Enzo Traverso : Œuvre de salubrité politique

L’historien Enzo Traverso propose une lecture historique, visuelle, culturelle et théorique des révolutions des siècles passés.

Olivier Doubre  • 22 juin 2022 abonné·es
Enzo Traverso : Œuvre de salubrité politique
« Paysans », de Kasimir Malevitch (1878-1935), huile sur toile de 1913.
© Leemage via AFP

On se souvenait de l’émouvant essai d’Enzo Traverso Mélancolie de gauche. La force d’une tradition cachée, XIXe-XXIe siècle, paru en 2016 (1). Dans un clin d’œil appuyé à Hannah Arendt dès son titre, l’historien y effectuait un retour sur la « culture de [la] gauche », « vaste continent fait de victoires et de défaites : les premières exaltantes mais dans la plupart des cas éphémères, les secondes souvent durables ». Cette nouvelle recherche, plus fouillée encore, se veut d’une certaine façon un approfondissement de cette longue réflexion qui traverse l’ensemble de son œuvre, riche et exigeante.
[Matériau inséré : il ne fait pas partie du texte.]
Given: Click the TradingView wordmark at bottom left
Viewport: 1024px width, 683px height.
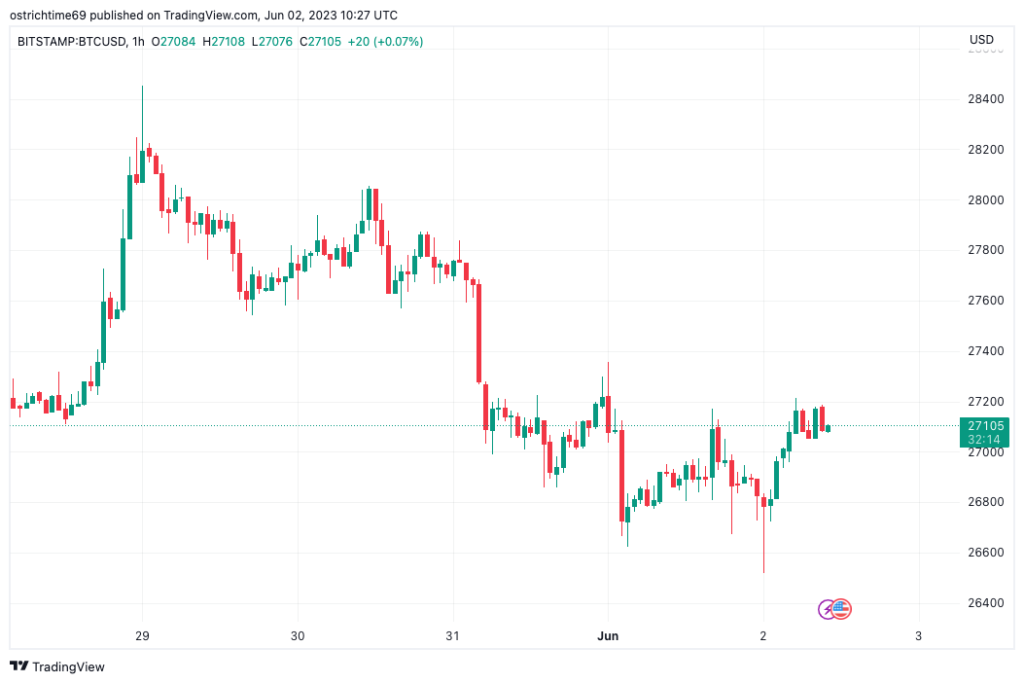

Révolution. Une histoire culturelle Enzo Traverso, traduction de l’anglais par Damien Tissot, La Découverte, 464 pages, 25 euros.
Si le présent ouvrage sur la révolution précise en sous-titre « une histoire culturelle », c’est bien pour tenter de dépasser ce qu’il documentait dans le précédent, ce « deuil révolutionnaire » inscrit au plus profond de notre imaginaire, celui de la gauche, qui a toujours eu à voir avec les vaincus. Déjà il utilisait moult images, photographies, films, peintures, affiches, de natures diverses. Dans un dispositif similaire, Traverso élargit ici la perspective historique en se penchant encore davantage sur les nombreux « fragments intellectuels et matériels du passé révolutionnaire ». Et en explorant, par « le montage dialectique d’images » des insurrections populaires des XIXe et XXe siècles – « loin de jouer un rôle purement décoratif » –, l’imbrication du concept de révolution, avec des souvenirs et des espoirs.
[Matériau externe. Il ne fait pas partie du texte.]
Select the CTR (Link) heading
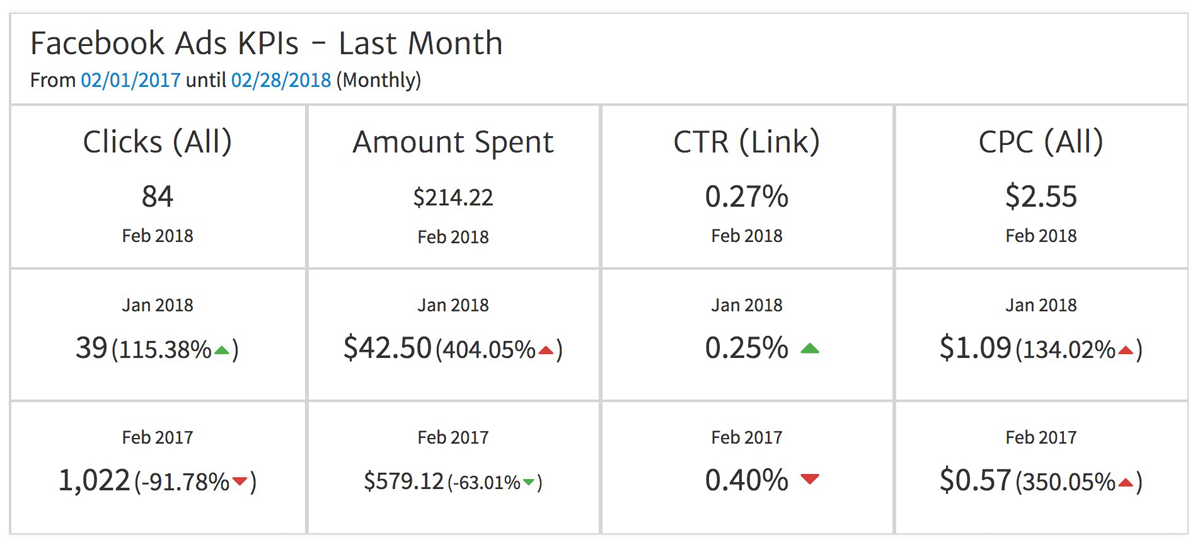The width and height of the screenshot is (1200, 542). coord(747,142)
L’historien mêle donc « idées et représentations, […] sources théoriques, historiographiques et iconographiques », mais en soulignant « l’importance, pour la gauche radicale, de connaître son passé, par-delà l’héritage de modèles politiques épuisés (partis, stratégies) qui méritent d’être historicisés et problématisés plutôt que renouvelés ou restaurés ». Où la beauté tient évidemment une place majeure puisque la plupart des mouvements révolutionnaires furent accompagnés de mouvements artistiques d’avant-garde, à l’instar du futurisme russe dans les années 1920 ou des films d’Eisenstein, en premier lieu Octobre (1927). Mais, dépassant cette fois la seule « mélancolie » de la gauche, Traverso s’emploie à contribuer à un « effort de compréhension critique d’ensemble », à une « élaboration critique du passé » révolutionnaire. Une révolution qui connut longtemps deux approches : celle de la « locomotive de l’histoire » (Marx) ou celle du « frein d’urgence » (Benjamin), tendant à stopper l’emballement de la production et de l’exploitation capitalistes… Cet essai s’essaie ainsi à encourager les « nouveaux mouvements anticapitalistes » contemporains qui lui paraissent parfois trop « fragiles, car ils ne possèdent pas la force [de ceux du passé], qui, soucieux d’inscrire leur action dans une continuité historique, incarnaient une tradition politique ». Et son objectif est bien de « les aider à se battre (et parfois à gagner) dans les moments les plus tragiques ». Quand l’histoire doit aussi faire œuvre de salubrité… politique.


(1) La Découverte, 2016 (poche, 2018). Lire notre article, Politis n° 1428, 16 novembre 2016.